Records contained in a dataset
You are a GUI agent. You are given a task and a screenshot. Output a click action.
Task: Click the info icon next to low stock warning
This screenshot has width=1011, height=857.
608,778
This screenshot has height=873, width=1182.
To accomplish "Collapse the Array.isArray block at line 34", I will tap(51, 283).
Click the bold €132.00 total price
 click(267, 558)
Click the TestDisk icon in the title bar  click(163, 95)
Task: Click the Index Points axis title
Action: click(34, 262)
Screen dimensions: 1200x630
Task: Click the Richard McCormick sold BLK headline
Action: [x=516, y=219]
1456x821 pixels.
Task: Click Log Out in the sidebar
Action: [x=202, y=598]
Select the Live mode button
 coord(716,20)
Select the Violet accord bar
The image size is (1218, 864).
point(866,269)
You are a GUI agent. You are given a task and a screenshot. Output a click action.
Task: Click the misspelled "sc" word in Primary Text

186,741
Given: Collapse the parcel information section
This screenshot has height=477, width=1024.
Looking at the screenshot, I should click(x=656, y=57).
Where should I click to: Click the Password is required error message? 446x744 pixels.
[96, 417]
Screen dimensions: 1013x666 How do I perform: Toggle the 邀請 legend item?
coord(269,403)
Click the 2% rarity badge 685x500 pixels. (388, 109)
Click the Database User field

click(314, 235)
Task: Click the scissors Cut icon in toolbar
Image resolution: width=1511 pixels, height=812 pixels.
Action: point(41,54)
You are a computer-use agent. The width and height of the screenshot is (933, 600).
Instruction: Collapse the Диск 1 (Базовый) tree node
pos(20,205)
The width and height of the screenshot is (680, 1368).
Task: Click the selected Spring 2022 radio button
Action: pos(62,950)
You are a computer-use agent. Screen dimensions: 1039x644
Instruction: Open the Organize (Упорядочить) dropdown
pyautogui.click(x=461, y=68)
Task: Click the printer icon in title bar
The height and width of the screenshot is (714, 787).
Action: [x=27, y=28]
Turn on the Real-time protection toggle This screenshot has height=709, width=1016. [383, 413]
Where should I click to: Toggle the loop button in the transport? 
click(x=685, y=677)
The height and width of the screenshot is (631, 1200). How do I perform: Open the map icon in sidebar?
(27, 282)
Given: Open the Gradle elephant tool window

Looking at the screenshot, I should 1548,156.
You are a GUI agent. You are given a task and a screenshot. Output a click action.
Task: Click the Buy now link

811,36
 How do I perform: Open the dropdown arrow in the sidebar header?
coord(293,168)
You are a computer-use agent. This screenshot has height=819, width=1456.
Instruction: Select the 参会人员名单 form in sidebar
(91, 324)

* TASK ITEM: Look through the records and copy every line that has the word "computer".

* TASK OUTPUT:
You are a computer-use agent. The width and height of the screenshot is (933, 600).
You are a computer-use agent. Screen dimensions: 1039x644
You are a computer-use agent. This screenshot has height=819, width=1456.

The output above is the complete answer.